Material for the task:
•••••

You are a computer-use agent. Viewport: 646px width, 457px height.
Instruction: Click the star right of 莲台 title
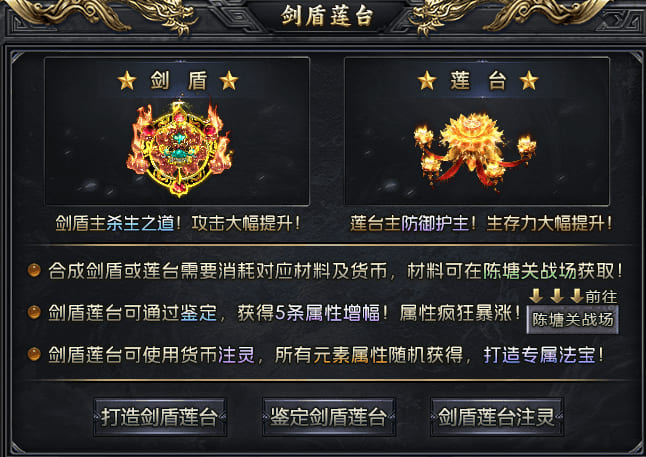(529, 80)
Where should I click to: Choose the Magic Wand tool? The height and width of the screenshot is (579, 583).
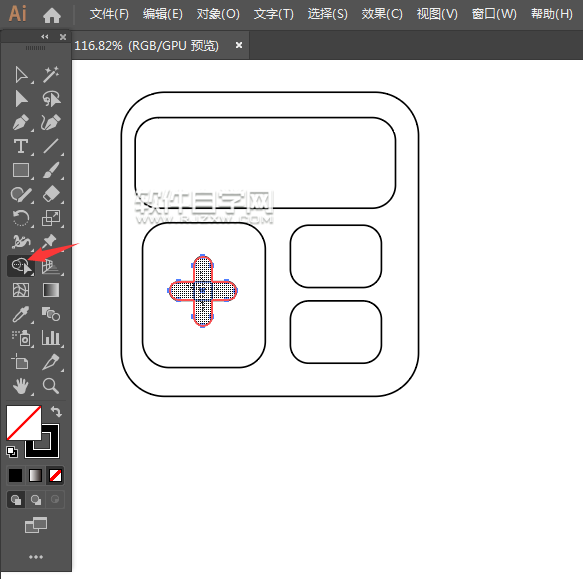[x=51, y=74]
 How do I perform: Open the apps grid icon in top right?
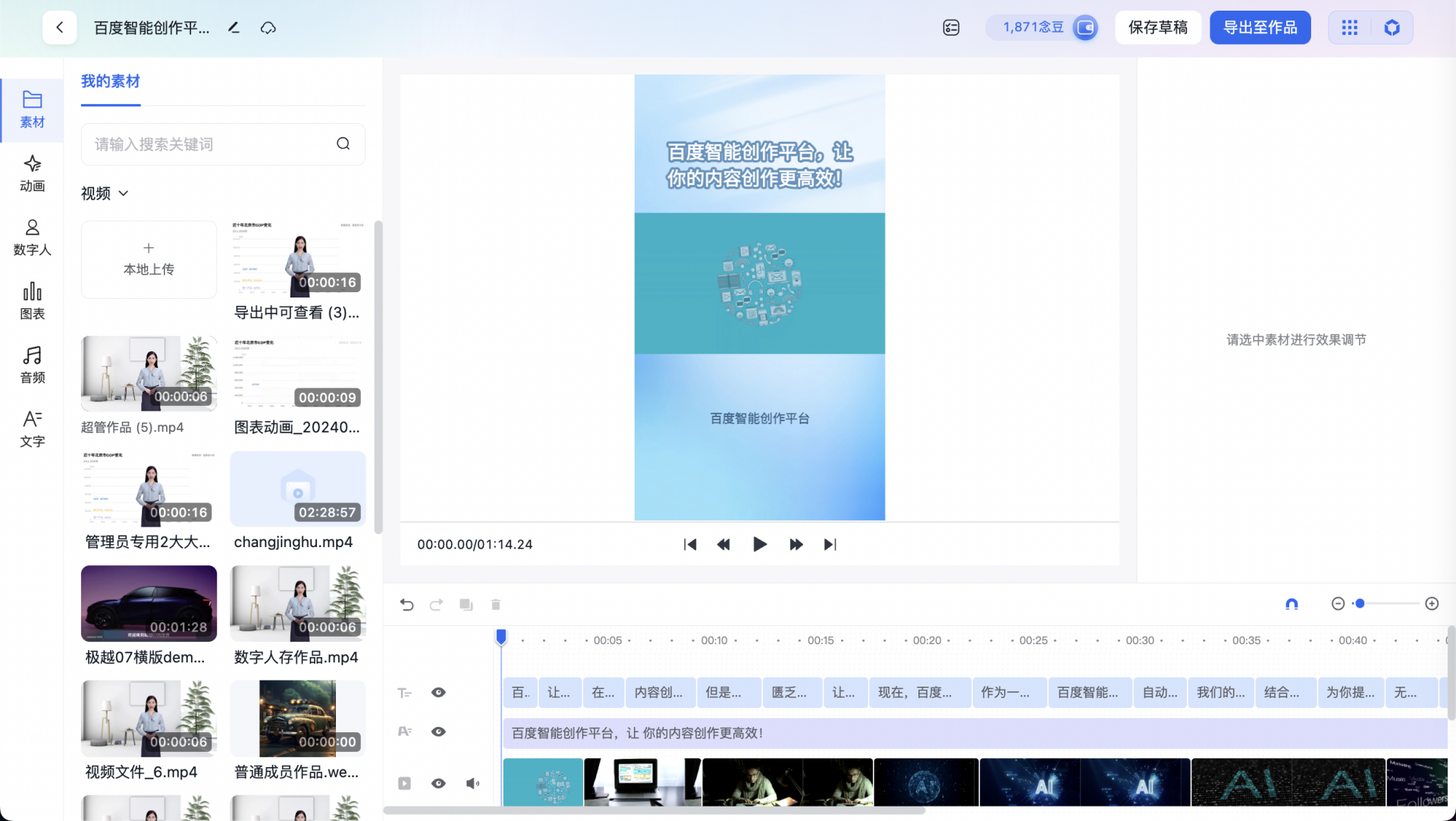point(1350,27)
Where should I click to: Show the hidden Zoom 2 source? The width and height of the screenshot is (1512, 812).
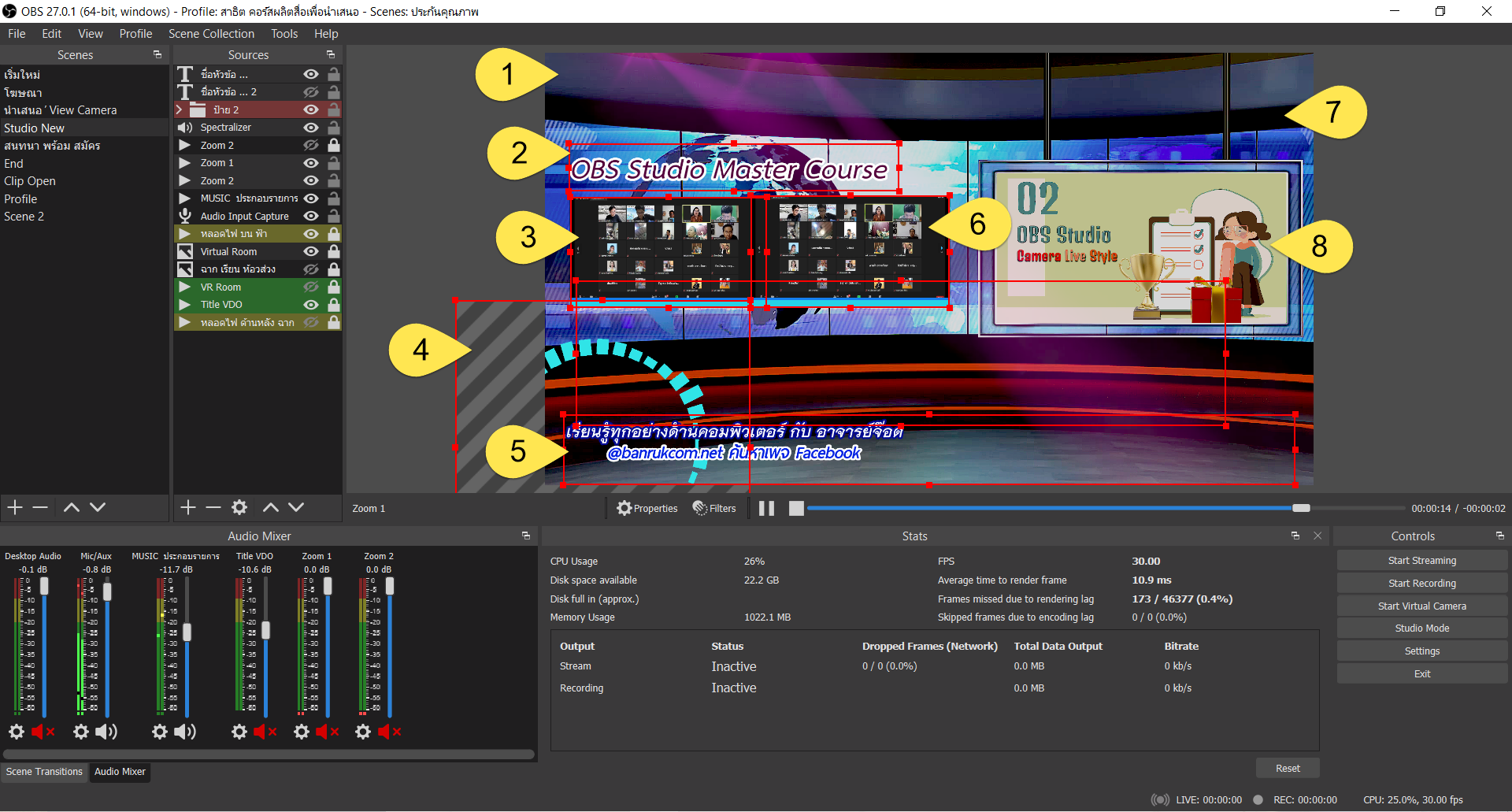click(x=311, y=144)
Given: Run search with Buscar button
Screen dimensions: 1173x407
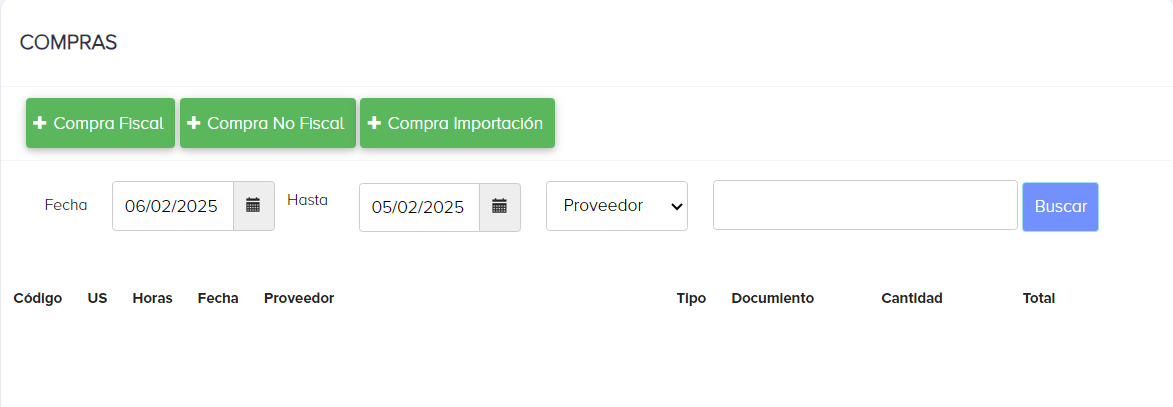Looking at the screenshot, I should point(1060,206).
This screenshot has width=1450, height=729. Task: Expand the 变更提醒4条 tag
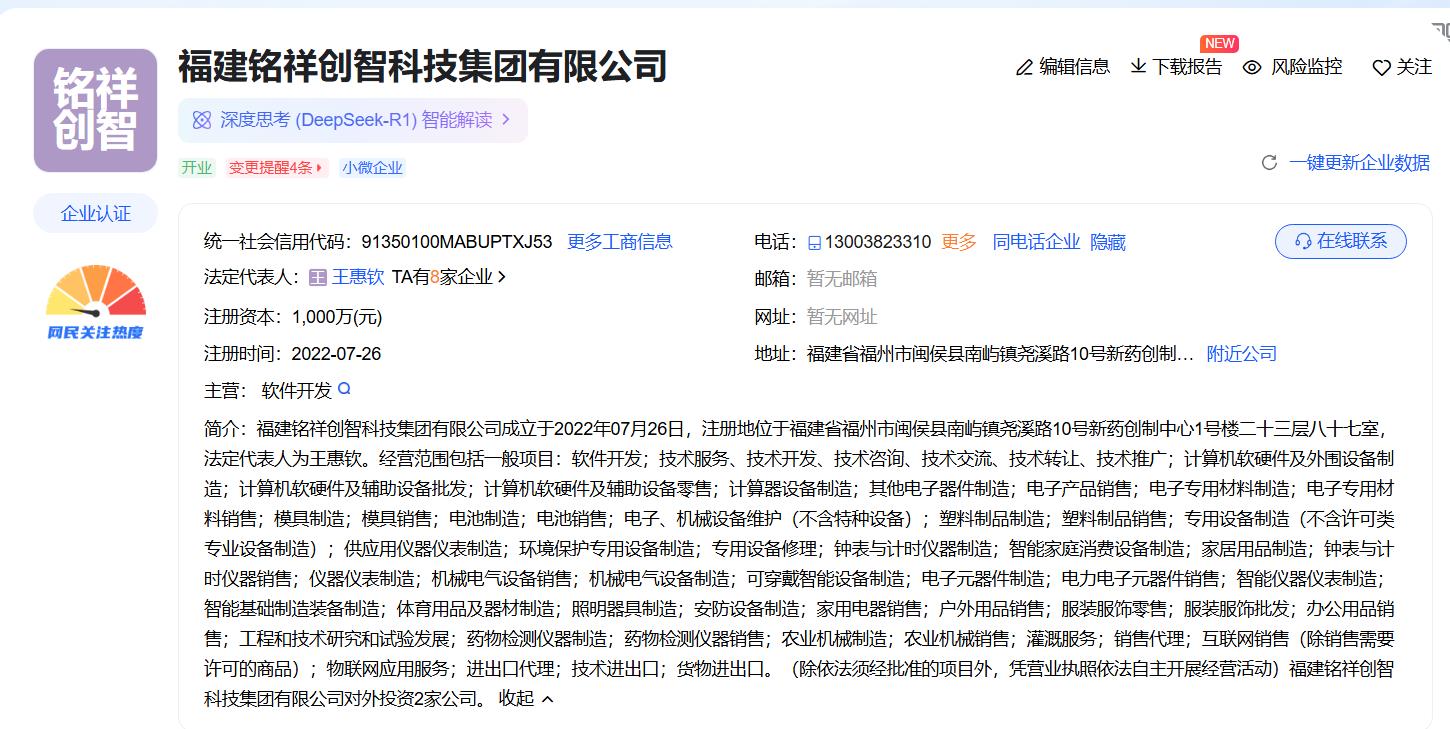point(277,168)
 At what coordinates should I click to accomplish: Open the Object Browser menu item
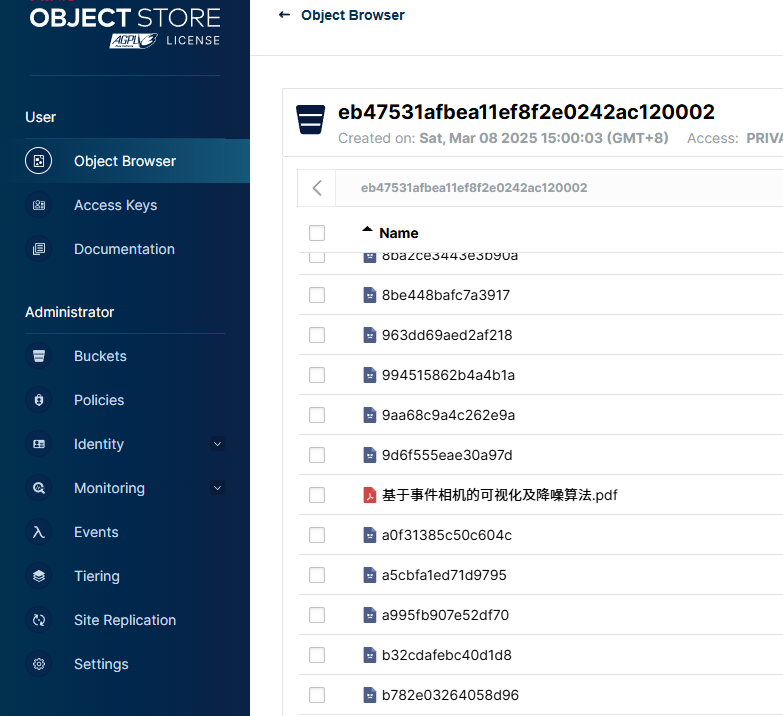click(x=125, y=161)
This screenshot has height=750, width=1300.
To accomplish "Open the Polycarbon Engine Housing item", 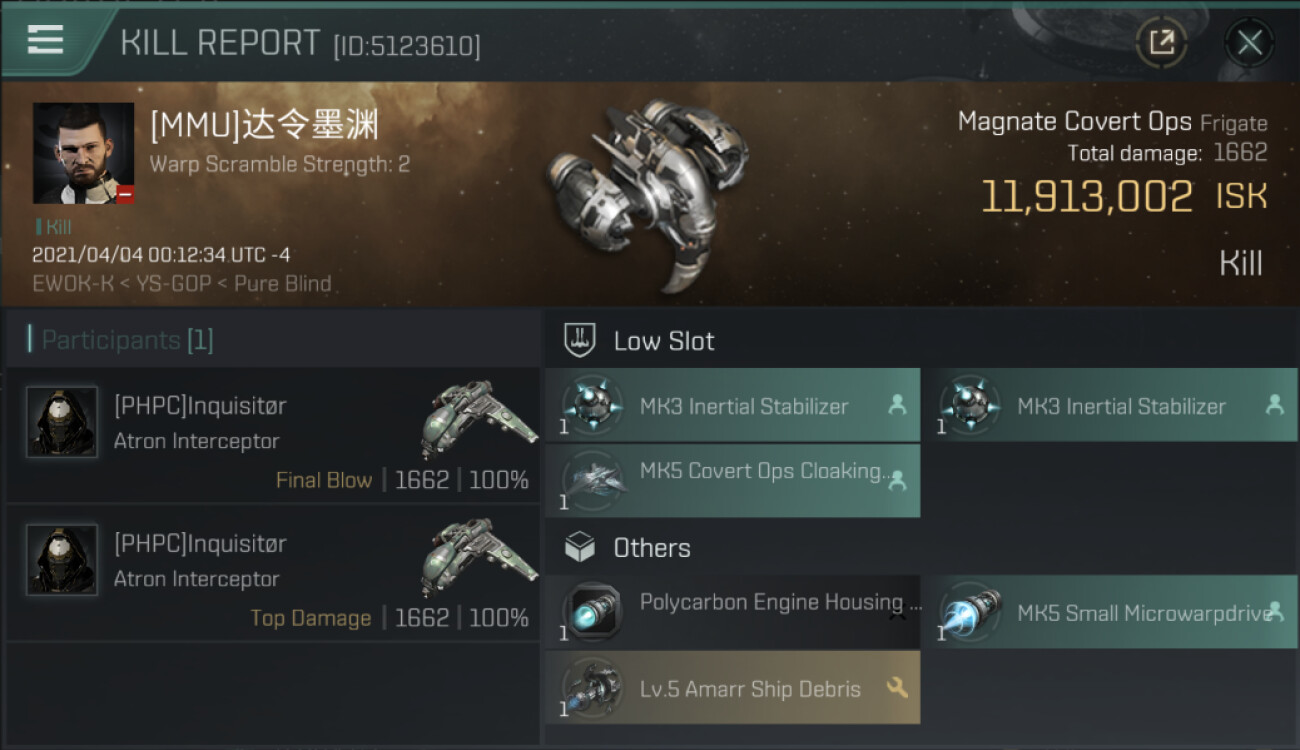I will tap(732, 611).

•••••

Instructions to follow:
In the entries, starting at the line that contains "Where should I click to: Show" and ending at the line that contains "point(277,168)", switch "button" to "control" and write out those lines again with everything else unchanged. Leave out the pictures.

Answer for this exercise:
Where should I click to: Show the hidden Zoom 2 source? The width and height of the screenshot is (1512, 812).
click(x=311, y=144)
Given: Run search with Buscar control
Screen dimensions: 1173x407
Looking at the screenshot, I should point(1060,206).
This screenshot has width=1450, height=729. Task: Expand the 变更提醒4条 tag
point(277,168)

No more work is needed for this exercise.